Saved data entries
□ □ □ □
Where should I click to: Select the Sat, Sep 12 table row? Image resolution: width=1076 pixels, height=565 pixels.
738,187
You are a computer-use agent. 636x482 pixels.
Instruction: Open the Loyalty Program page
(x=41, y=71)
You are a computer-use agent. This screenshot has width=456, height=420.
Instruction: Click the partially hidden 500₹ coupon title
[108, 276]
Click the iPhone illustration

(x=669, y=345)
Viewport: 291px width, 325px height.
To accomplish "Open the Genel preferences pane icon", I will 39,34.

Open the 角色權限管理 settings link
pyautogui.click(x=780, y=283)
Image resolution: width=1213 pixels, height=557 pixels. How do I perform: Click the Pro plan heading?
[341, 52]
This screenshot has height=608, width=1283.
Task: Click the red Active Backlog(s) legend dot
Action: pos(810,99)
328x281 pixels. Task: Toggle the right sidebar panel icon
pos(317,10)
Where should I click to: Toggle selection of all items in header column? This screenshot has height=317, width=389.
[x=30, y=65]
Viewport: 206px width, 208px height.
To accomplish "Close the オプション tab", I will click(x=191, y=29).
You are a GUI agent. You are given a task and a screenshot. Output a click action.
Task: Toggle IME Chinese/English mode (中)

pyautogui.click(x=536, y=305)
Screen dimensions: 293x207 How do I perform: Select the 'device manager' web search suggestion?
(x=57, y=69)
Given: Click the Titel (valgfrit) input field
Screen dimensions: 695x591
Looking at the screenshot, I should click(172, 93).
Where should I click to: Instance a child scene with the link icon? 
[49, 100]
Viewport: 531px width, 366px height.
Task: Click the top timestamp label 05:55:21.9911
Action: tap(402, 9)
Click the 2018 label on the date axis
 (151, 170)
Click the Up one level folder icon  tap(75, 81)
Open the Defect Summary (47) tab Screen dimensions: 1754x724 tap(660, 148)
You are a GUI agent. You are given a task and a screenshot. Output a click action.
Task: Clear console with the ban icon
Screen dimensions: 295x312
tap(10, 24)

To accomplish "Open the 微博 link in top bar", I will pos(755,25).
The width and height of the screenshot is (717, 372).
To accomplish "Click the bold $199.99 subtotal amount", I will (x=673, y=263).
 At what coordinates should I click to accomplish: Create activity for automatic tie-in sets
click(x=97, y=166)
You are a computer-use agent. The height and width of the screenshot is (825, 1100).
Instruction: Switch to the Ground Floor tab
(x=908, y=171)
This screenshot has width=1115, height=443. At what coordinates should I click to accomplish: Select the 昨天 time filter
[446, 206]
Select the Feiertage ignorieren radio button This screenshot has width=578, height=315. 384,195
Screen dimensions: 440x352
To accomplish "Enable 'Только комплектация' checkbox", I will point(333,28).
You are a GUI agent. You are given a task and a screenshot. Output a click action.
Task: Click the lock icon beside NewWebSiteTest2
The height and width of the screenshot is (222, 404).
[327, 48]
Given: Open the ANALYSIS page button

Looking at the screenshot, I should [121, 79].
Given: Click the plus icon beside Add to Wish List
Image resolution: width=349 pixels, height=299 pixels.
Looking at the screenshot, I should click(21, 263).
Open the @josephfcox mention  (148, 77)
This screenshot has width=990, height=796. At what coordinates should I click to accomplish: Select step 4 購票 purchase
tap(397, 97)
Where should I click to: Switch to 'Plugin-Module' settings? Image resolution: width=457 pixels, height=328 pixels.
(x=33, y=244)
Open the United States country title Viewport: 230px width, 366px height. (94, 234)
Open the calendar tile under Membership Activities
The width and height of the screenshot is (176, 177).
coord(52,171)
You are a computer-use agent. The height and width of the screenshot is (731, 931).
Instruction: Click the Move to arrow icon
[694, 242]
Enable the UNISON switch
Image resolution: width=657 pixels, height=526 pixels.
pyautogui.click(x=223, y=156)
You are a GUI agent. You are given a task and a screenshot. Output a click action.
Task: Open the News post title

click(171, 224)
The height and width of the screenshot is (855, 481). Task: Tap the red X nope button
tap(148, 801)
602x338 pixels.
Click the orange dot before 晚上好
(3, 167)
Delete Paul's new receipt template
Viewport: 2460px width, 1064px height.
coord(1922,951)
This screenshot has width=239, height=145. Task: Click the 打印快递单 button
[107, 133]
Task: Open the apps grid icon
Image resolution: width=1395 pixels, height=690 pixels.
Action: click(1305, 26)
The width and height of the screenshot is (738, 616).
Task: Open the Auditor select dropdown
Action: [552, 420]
□ □ □ □
### TASK REQUIREMENTS
Every line that holds the string "will" must be copied from the records above.

### COMPLETED EXERCISE
To accomplish "Open the Genel preferences pane icon", I will 39,34.
To accomplish "Close the オプション tab", I will click(x=191, y=29).
To accomplish "Open the 微博 link in top bar", I will pos(755,25).
To accomplish "Click the bold $199.99 subtotal amount", I will (x=673, y=263).
To accomplish "Enable 'Только комплектация' checkbox", I will point(333,28).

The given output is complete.